More recently there have been concerted efforts by aid organisations to

train traditional birth attendants in an attempt to reduce high maternal

mortality rates (see chapter 7). The village dai has traditionally been

of low-status and uneducated, present at a birth in order to perform

menial tasks specifically related to the removal of pollution, rather than

as someone with expert knowledge or skills. Interestingly, and in a very

different context, the concerns with risks of pollution that Okley found

amongst the gypsy society she studied in the UK in the 1970s have

resonance with those in Bangladesh (Callaway, 1983).

The different practices, both positive and harmful, that surround birth

in Bangladesh have been documented by anthropologist The´re`se

Blanchet (1984) and midwife Frances McConville (1988). They show

the ways in which overriding concerns with pollution and, importantly,

the removal of pollution, together with perceptions of ‘shame’, underpin

many traditional practices and reinforce particular cultural constructions

of women’s bodies. It is also important to note that there is rich cultural

variation within areas of Bangladesh. Whilst for Hindu women (who form

a minority in a country that is predominately Muslim) the attendance of a

dai at a birth has been an essential practice as she will transfer the

pollution to herself (Blanchet, 1984), some Muslim women continue to

give birth unattended because of the ‘shame’ associated with childbirth

 (McConville, 1988). Birth, then, is considered a dirty event, surrounded

by superstitions and concerns over ‘pollution’ and the ‘shame’ that would

result should others become polluted. For up to forty days following the

birth of a baby, a woman is considered to be in a polluted state.
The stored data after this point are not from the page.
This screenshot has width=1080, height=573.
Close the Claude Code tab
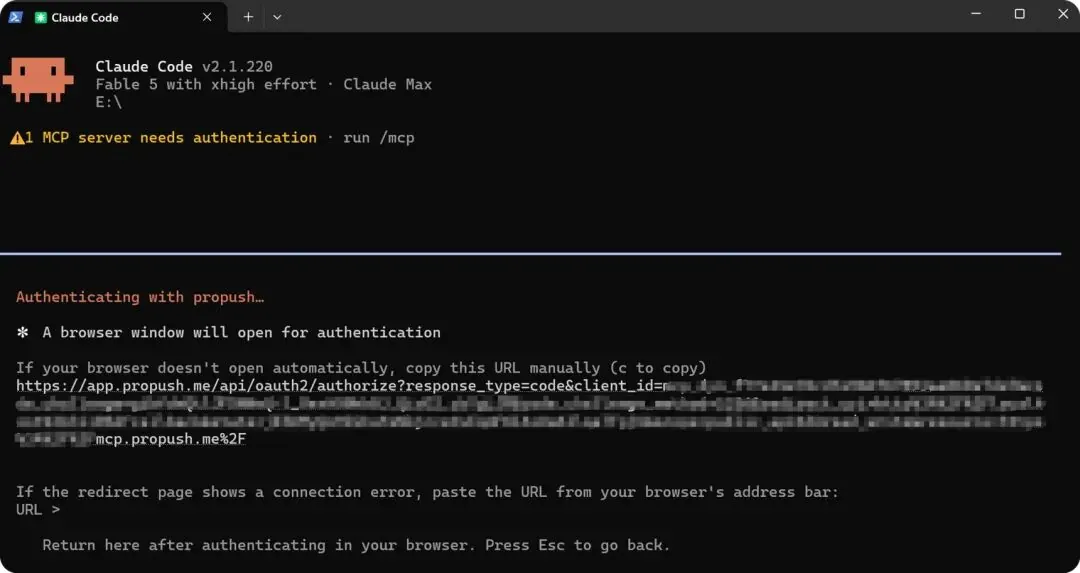[207, 17]
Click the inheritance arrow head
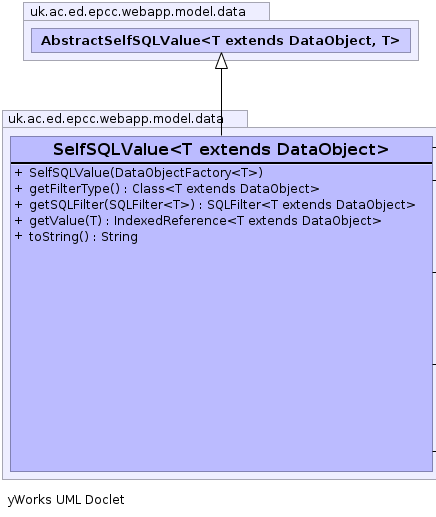The width and height of the screenshot is (436, 517). coord(221,61)
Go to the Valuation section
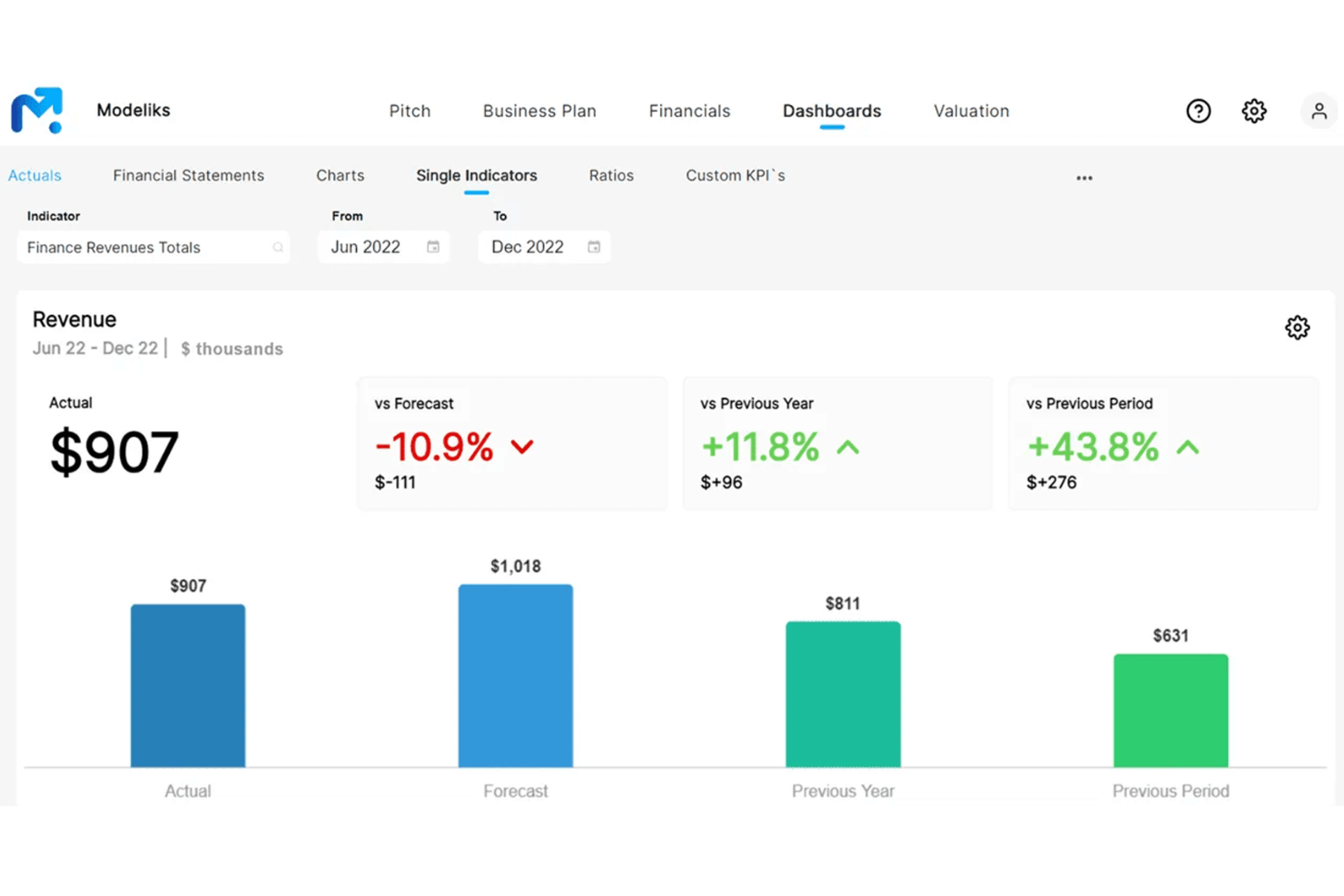1344x896 pixels. pos(971,111)
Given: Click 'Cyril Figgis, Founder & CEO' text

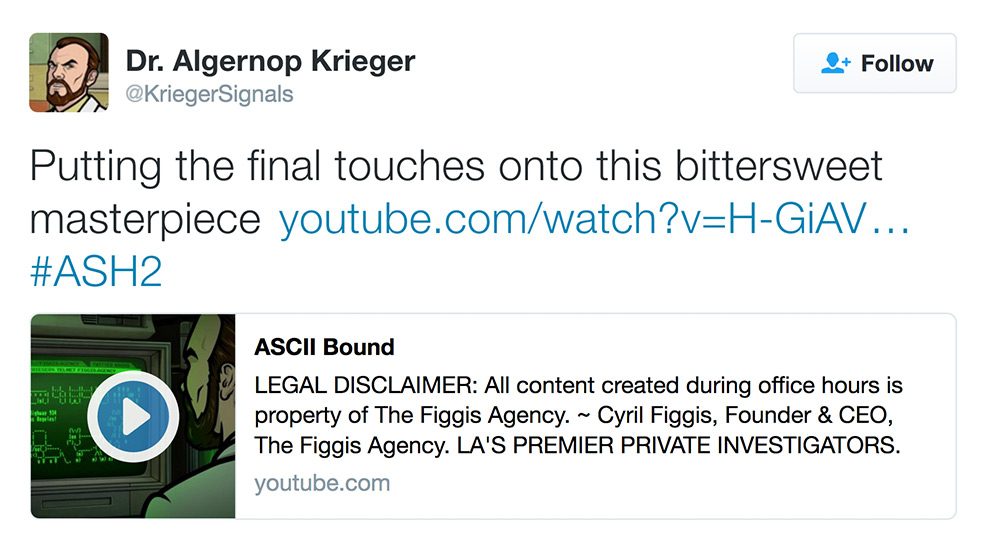Looking at the screenshot, I should (x=745, y=415).
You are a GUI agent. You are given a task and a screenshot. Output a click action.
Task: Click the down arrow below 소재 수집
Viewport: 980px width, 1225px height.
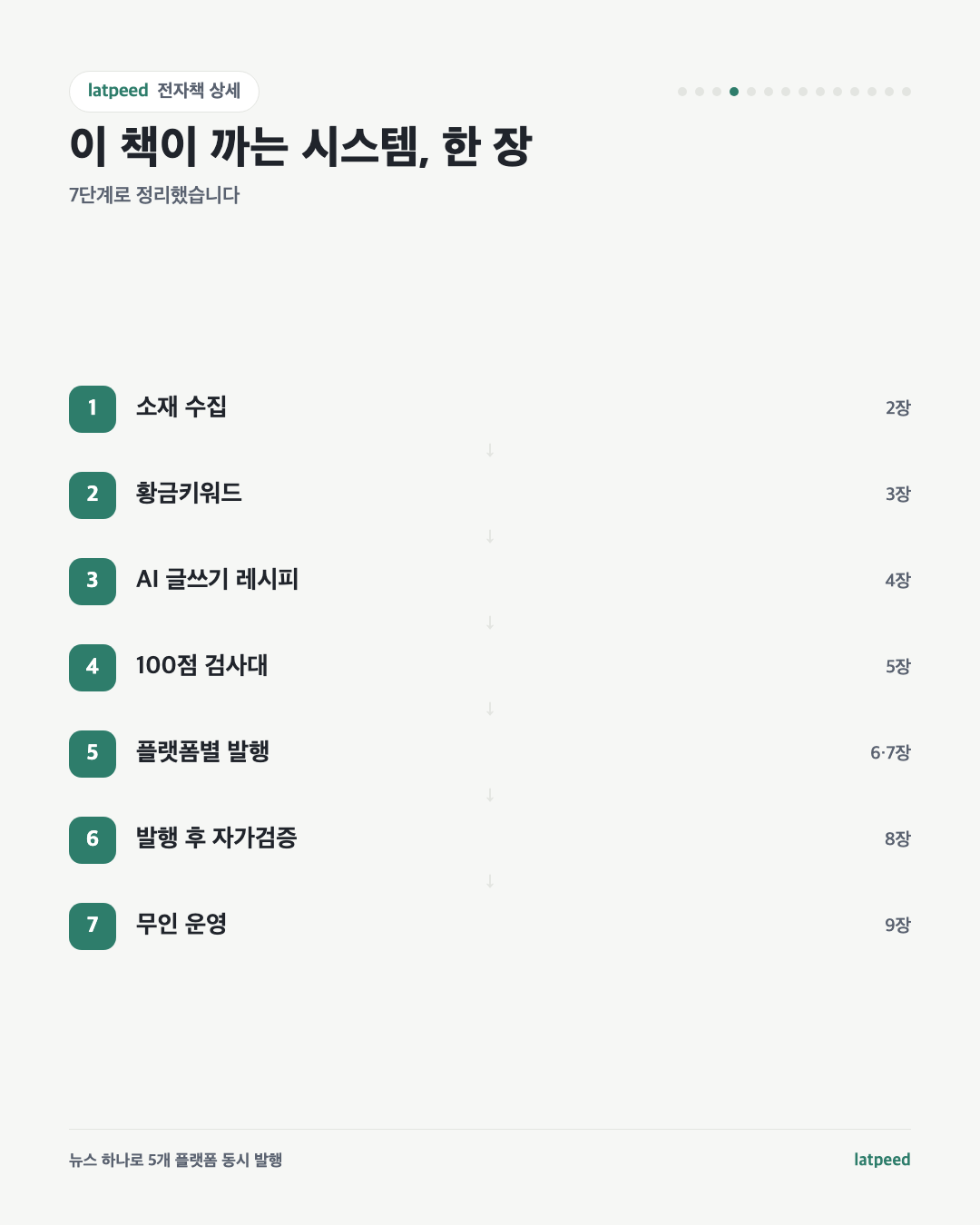click(x=490, y=450)
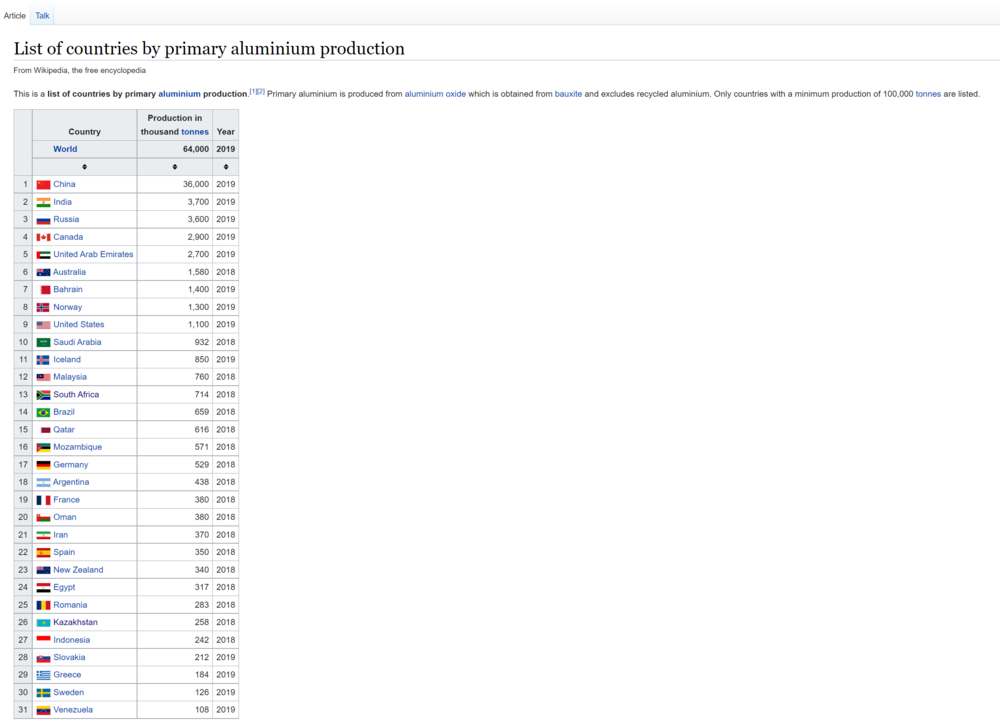Click the United Arab Emirates flag icon

coord(44,254)
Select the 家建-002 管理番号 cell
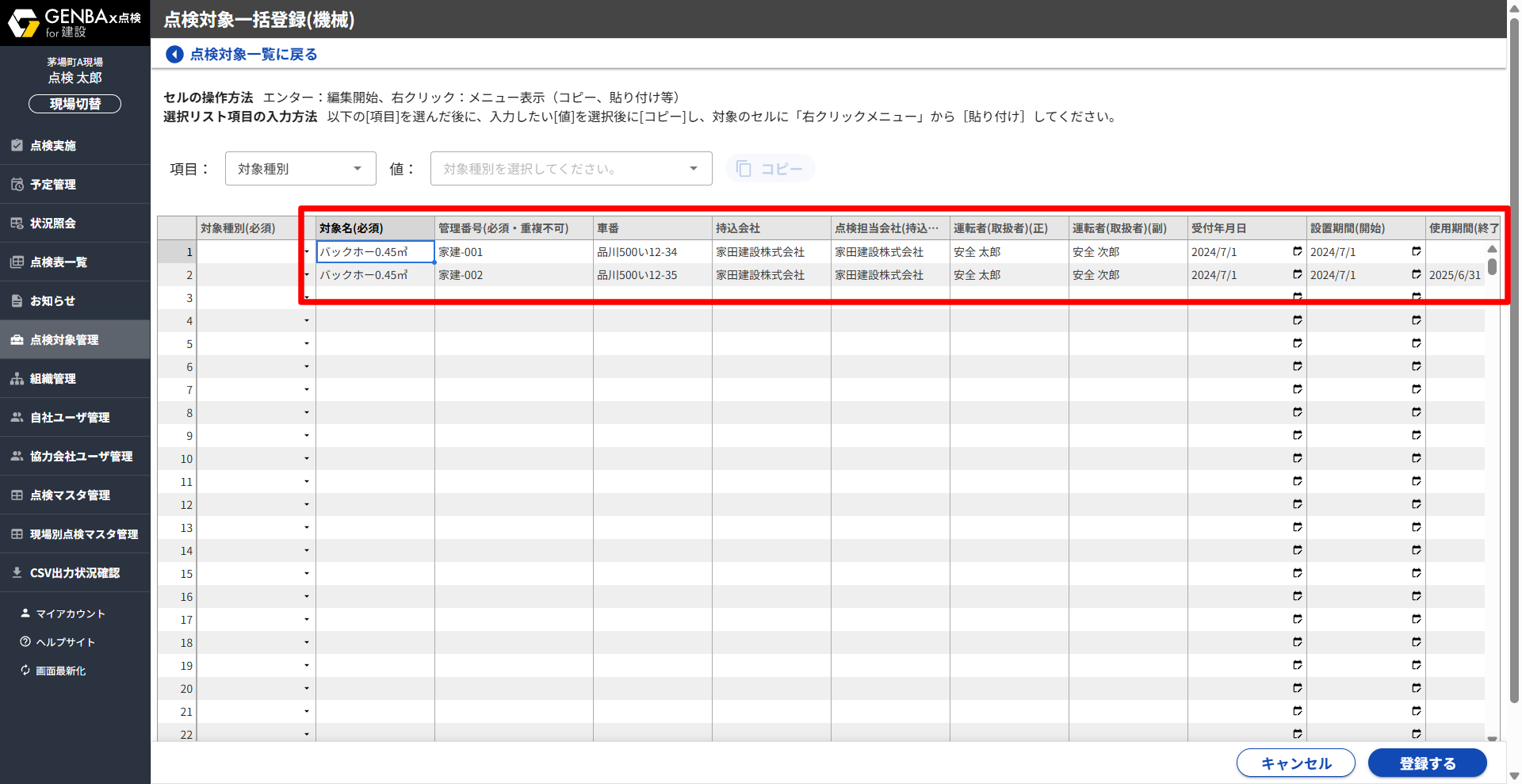Screen dimensions: 1522x784 click(x=513, y=275)
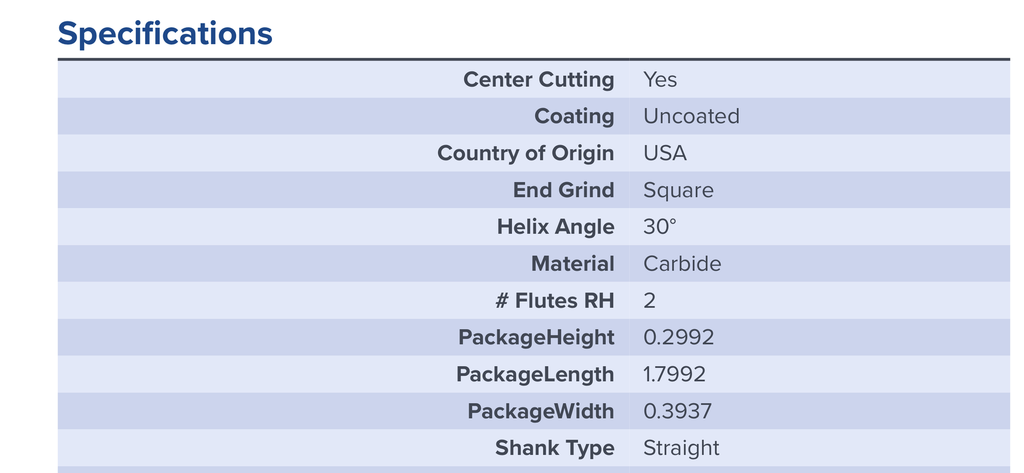
Task: Click the Specifications heading
Action: [165, 34]
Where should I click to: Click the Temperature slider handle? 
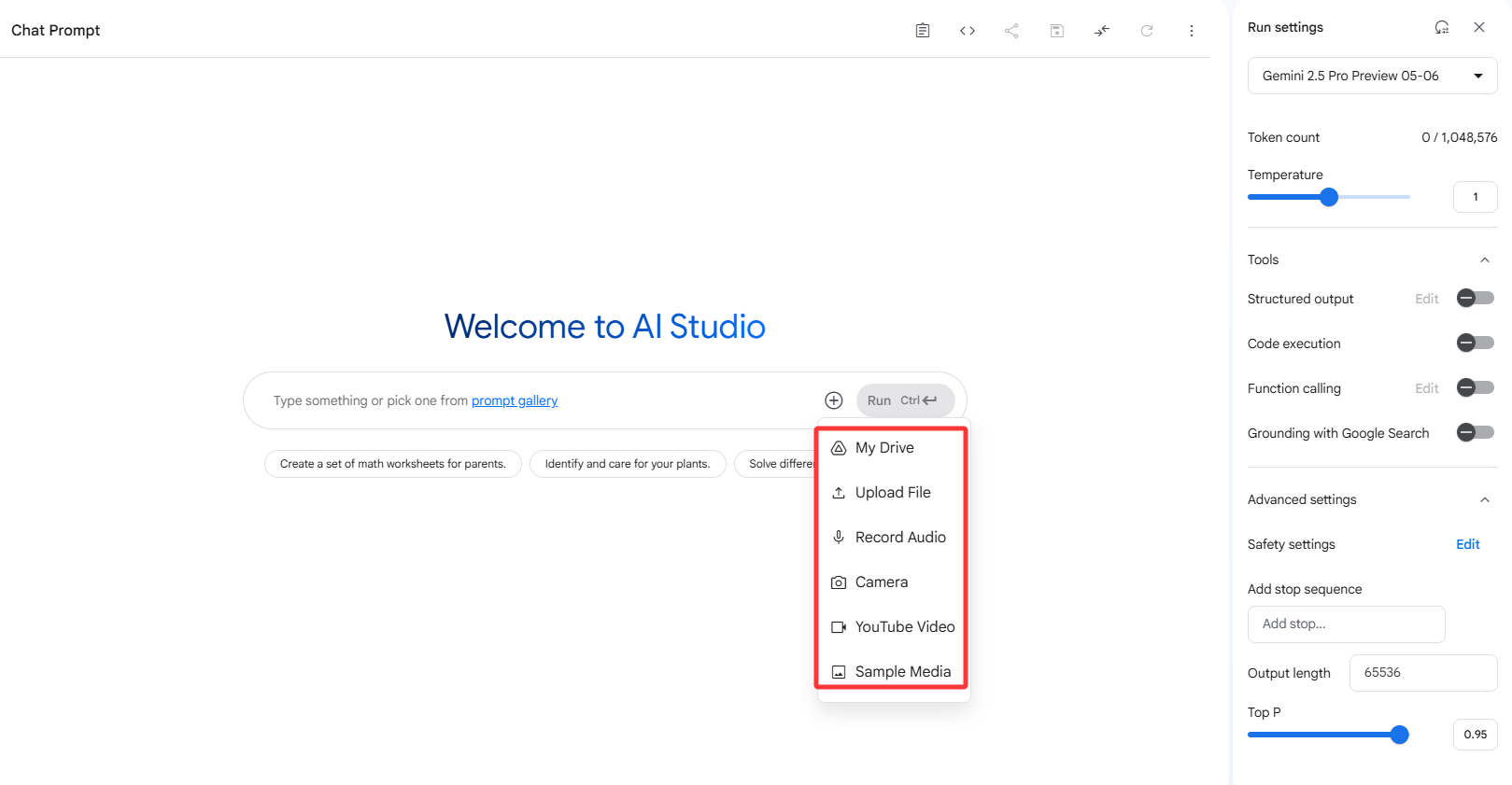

The practices that surround pregnancy and childbirth in Bangladesh

clearly shape expectations and experiences and, as subsequent chapters

show, are different from those in the Western world. Whilst working

in the Children’s Nutrition Unit in Dhaka, I helped to put together

‘maternity kits’ to sell to the pregnant women who came to the hospital.

This was undertaken in a bid to try to reduce the infection that could

accompany the delivery of a baby, particularly in the bustee (slum) areas.

The kits consisted of a small square of plastic sheet (as many women give

birth onto earth floors), some clean cord, half a razor blade (such were the

levels of poverty that a complete, new razor blade may be sold at market

and not used for the intended purpose) and some antiseptic cream. I only

later came to fully appreciate the basic nature of these kits, and the

different cultural constructions of the ‘tools’ necessary for the management

of birth. This realisation dawned when I returned to Bangladesh

following the birth of my first child in a UK hospital; the contrast was

profound. The ways in which authoritative knowledge around childbearing

operates in Bangladesh is, then, as in other cultures, complex and

varied. The exclusion of men from matters related to pregnancy and

childbirth points to contrasting patterns of power and authoritative

knowledge when compared to those that exist in the West. For example,

in the UK the processes of medicalisation have led to men’s increased

professional participation in all aspects of reproduction and childbirth.

However, the powerful associations of pollution and evil spirits, noted

above, may help to explain why men in Bangladesh have not sought to

intervene in, or control, this particular aspect of women’s lives.

Reproduction and childbearing continue to be areas of female expertise

in which more horizontal forms of authoritative knowledge dominate.